Islamic State, which has declared a caliphate in large parts of Iraq and Syria and is active in Tunisia’s chaotic neighbor Libya, praised the two attackers in an audio recording as “knights of the Islamic State” armed with machineguns and bombs.
Family members said Abidi had left home for two months, saying he would be working in the commercial city Sfax on Tunisia’s coast. But he did not display any of the conservative beliefs of hardline Islamists, never, for instance, complaining about alcohol being consumed at his uncle’s house.
“He was always fun, we danced together at family weddings. He wasn’t like hardline Salafists,” said his cousin Hanen.
“On the last day he had breakfast of dates and olive oil and went to work.
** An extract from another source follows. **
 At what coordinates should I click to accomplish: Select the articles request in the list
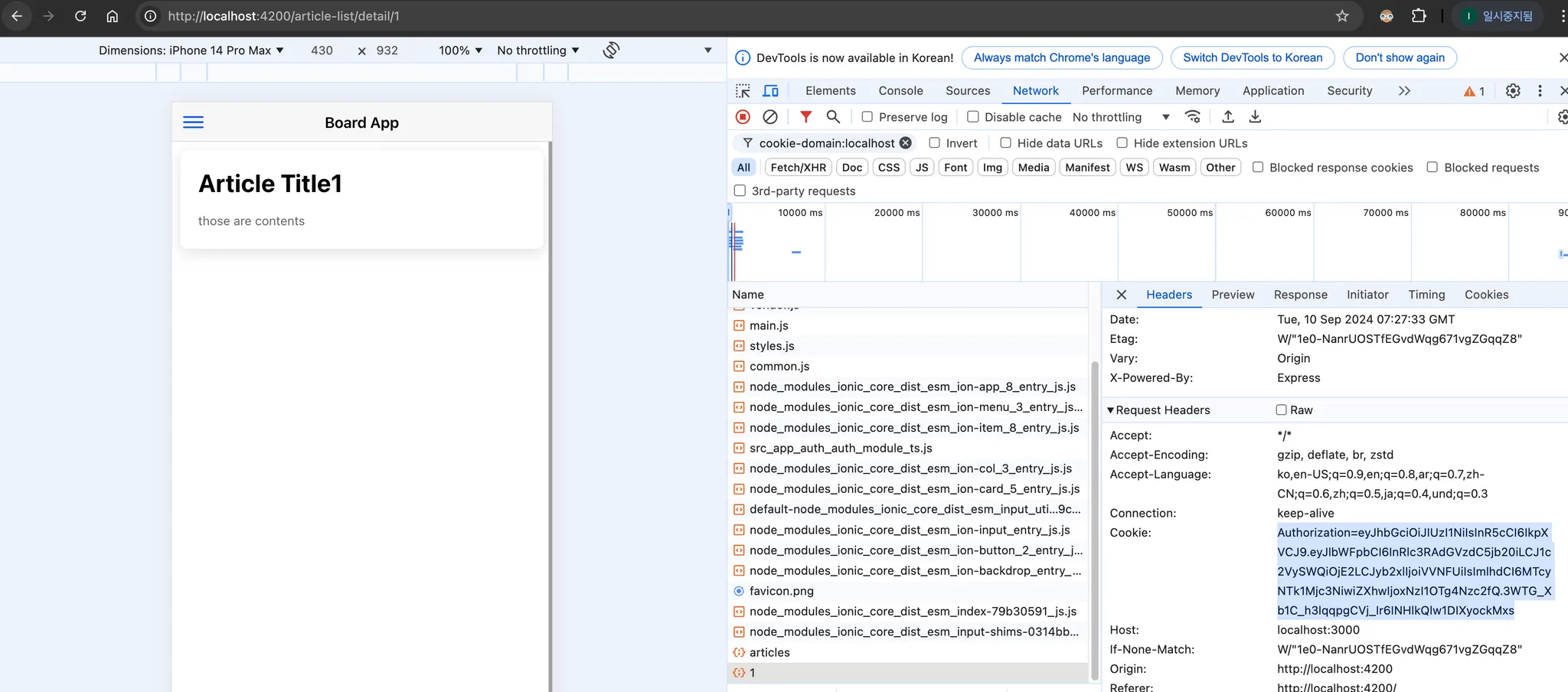[x=769, y=652]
At 10 am he asked for a break and went and did what he did.”
Last year, he had started visiting a local mosque where ultraconservative Salafists gave talks on jihad in Syria and Libya, relatives said.
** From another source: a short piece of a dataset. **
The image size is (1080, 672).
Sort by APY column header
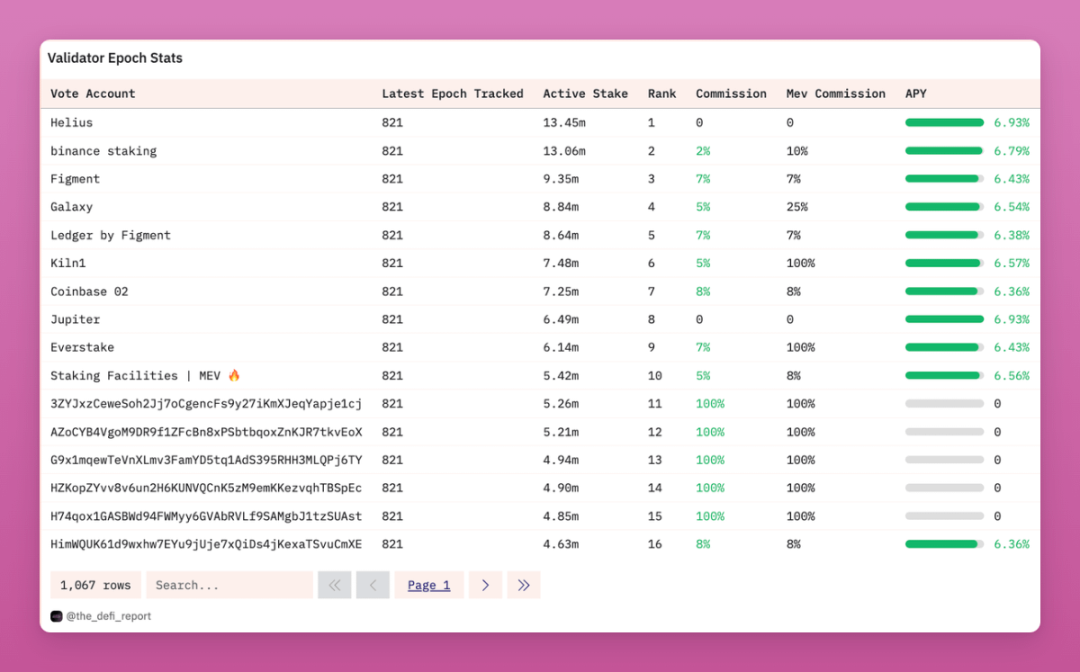tap(915, 94)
But even when Abidi spent lots of time there, he acted normally with his family, unlike the Islamist hardliners who frown on popular music and entertainment.
“He never told us not to watch television for example,” Hanen said.
Since its revolution, Tunisia has seen the emergence of several hardline Islamist groups, including Ansar al-Sharia, which the United States blames for storming its embassy in Tunis in 2012 and lists as a terrorist organization.
In the early days after the revolution, hardline imams took over mosques, profiting from the new freedoms to preach their extremist vision of Islam and encourage young men to leave to fight in foreign wars.
The Tunisian authorities have began taking back control of most of those mosques. But young men are still leaving. Some are students, unemployed and middle class, rather than poor. Some lived in marginalized rural communities, and most were simply taken in by extremist recruiters.
“The son I knew could never do what was done,” Abidi’s mother Zakia said, weeping. “He could not even harm a bird.”